== ИЗВЛЕЧЁННЫЙ ТЕКСТ ==

++++++++++

Наоборот, мотивом к перемене является всегда некоторое беспокойство.

 

==183

Т е о ф и л. Это беспокойство, как я показал в предыдущей главе, не всегда является неудовольствием, подобно тому как спокойствие не всегда является удовлетворением или удовольствием. Часто какое-нибудь незаметное восприятие, которое нельзя ни отличить, ни вскрыть, склоняет нас скорее в одну сторону, чем в другую, хотя мы не можем объяснить причины этого.

 

§ 30.

Ф и л а л е т. Не следует смешивать волю и желание. Человек желает избавиться от подагрических болей, но если он знает, что удаление этих болей может вызвать перемещение болезнетворной жидкости в более важную для жизни часть организма, то его воля не может побуждаться ни к какому действию, способному устранить эту боль.

Т е о ф и л. Это желание есть своего рода побуждение (velleite) по сравнению с настоящей волей: мы хотели бы, если бы не боялись большего зла в случае получения того, что мы хотим, или, может быть, не надеялись на большее благо, если бы обошлись без него. Однако можно сказать, что человек хочет избавиться от подагры известной степенью хотения, но не всегда доходящей до последнего усилия. Это хотение называется побуждением, если оно содержит в себе некоторое несовершенство или бессилие.


 

§ 31.

++++++++++

== ПРЕДОСТАВЛЕННЫЕ ДАННЫЕ ==
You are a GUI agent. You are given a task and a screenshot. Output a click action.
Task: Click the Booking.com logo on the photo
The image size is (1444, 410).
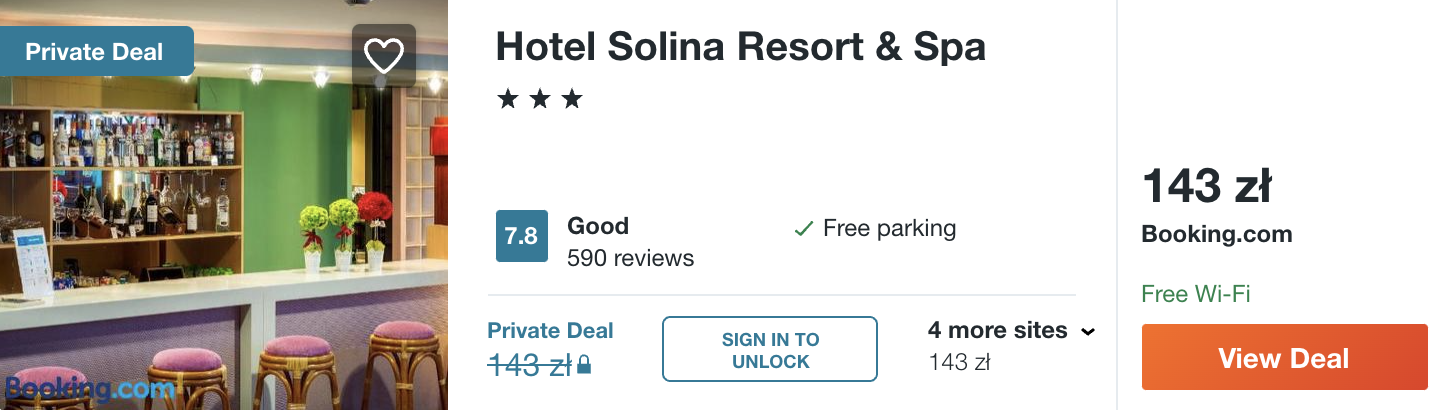(90, 388)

++++++++++

== ВОПРОСЫ ==
1. Объясните по тексту о воле и желании, почему воля человека, желающего избавиться от подагрических болей, не побуждается к действию, которое устранило бы эту боль.
2. Ответьте, пожалуйста: как в тексте о воле и желании называется хотение, которое содержит в себе некоторое несовершенство или бессилие?
3. Воспроизведите из текста о воле и желании всё, начиная со слов "Ф и л а л е" и вплоть до слов "несовершенство или бессилие.".
Данные для работы не понадобятся.

== СПИСОК ОТВЕТОВ ==
1. Человек знает, что удаление подагрических болей может вызвать перемещение болезнетворной жидкости в более важную для жизни часть организма. Поэтому его воля не может побуждаться ни к какому действию, способному устранить эту боль.

2. Побуждением.

3.
Ф и л а л е т. Не следует смешивать волю и желание. Человек желает избавиться от подагрических болей, но если он знает, что удаление этих болей может вызвать перемещение болезнетворной жидкости в более важную для жизни часть организма, то его воля не может побуждаться ни к какому действию, способному устранить эту боль.

Т е о ф и л. Это желание есть своего рода побуждение (velleite) по сравнению с настоящей волей: мы хотели бы, если бы не боялись большего зла в случае получения того, что мы хотим, или, может быть, не надеялись на большее благо, если бы обошлись без него. Однако можно сказать, что человек хочет избавиться от подагры известной степенью хотения, но не всегда доходящей до последнего усилия. Это хотение называется побуждением, если оно содержит в себе некоторое несовершенство или бессилие.